A matéria inclusive já foi sumulada pelo Superior Tribunal de Justiça, na Súmula nº 297: “O Código de Defesa do Consumidor é aplicável às instituições financeiras”.
Diante da incidência da norma consumerista à hipótese em apreço, é cabível a aplicação da regra constante do art. 6º, VIII, do Código de Defesa do Consumidor no tocante ao ônus probatório. É que, como cediço, o instituto da inversão do ônus da prova confere ao consumidor a oportunidade de ver direito subjetivo público apreciado, facilitando a sua atuação em juízo. Nesse sentido:
Art. 6º. São direitos básicos do consumidor:
VIII - a facilitação da defesa de seus direitos, inclusive com a inversão do ônus da prova, a seu favor, no processo civil, quando, a critério do juiz, for verossímil a alegação ou quando for ele hipossuficiente, segundo as regras ordinárias de experiências.
De fato, tal ônus incumbe ao prestador de serviço, pois é sabido que os clientes das instituições financeiras raramente recebem cópias dos contratos entre eles celebrados, sendo imperativa, portanto, a inversão do ônus da prova em favor do consumidor, mormente em face da sua hipossuficiência técnica.
O apelo sustenta que o contrato foi celebrado regularmente.
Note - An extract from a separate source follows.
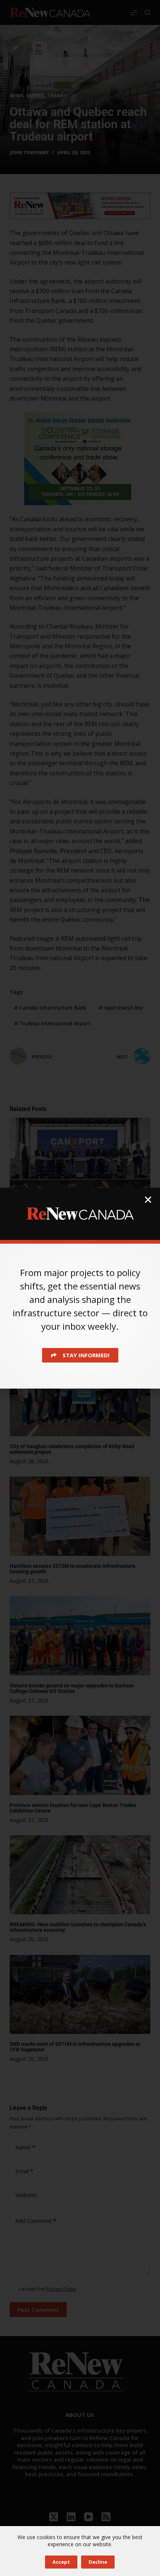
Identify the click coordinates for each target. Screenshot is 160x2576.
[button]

Contudo, ao examinar os autos, constata-se que o instrumento contratual juntado aos autos pela instituição financeira (Id n° 21547991) não atende aos requisitos do art. 595 do CC, pois não consta assinatura a rogo, apenas de duas testemunhas.
Importante ainda observar que o comprovante de transferência para conta de titularidade da parte autora ( Id nº 21547988) refere-se a contrato diverso do discutido na inicial.
Tais lacunas documentais evidenciam a irregularidade do contrato e justificam a declaração de sua inexistência, conforme determinado na sentença.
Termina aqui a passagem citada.